Letter from Ambassador Mark P. Lagon
This year, America commemorates the bicentennial of its outlawing the transatlantic slave trade. In the decades following, this nation was ripped apart by a bloody civil war which sought to reconcile the words and ideas which birthed the United States and the brutal reality of a society fueled by the blood and sweat of human bondage.
The same lie which underpinned the transatlantic slave trade of the eighteenth and nineteenth centuries, namely that some people are less than human, is the very lie that fuels modern-day slavery.

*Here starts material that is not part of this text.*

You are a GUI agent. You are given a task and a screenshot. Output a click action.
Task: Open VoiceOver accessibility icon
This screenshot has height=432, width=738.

Those culpable in this crime—traffickers, recruiters, factory owners, child sex tourists, and corrupt government officials—must be held to account. Those they grossly exploit and control—men, women, children, migrants, and refugees—must be accorded rights as human beings in full. Their dignity must be respected and restored. One of the central aims of U.S. foreign policy—promoting democracy and just governance—depends on meeting these imperatives.
Since taking office nearly eight years ago, President Bush has ensured U.S. global leadership on this most pressing human rights issue, from catalyzing cooperation with other countries to providing $528 million in programmatic assistance abroad from Fiscal Years 2001 through 2007. As such, countries the world over know they have a friend in the United States as they seek not to mitigate, or regulate, but rather to eliminate human trafficking. This Report exhaustively documents the efforts of nations around the globe to confront this evil.
We remain committed to acting as a voice for the voiceless—an advocate for the prostituted woman or child, the exploited domestic worker, the trapped agricultural laborer. Their bondage demands our attention and is worthy of our efforts.
You are a welcome partner in the growing, truly global coalition, and heeding the call for abolition!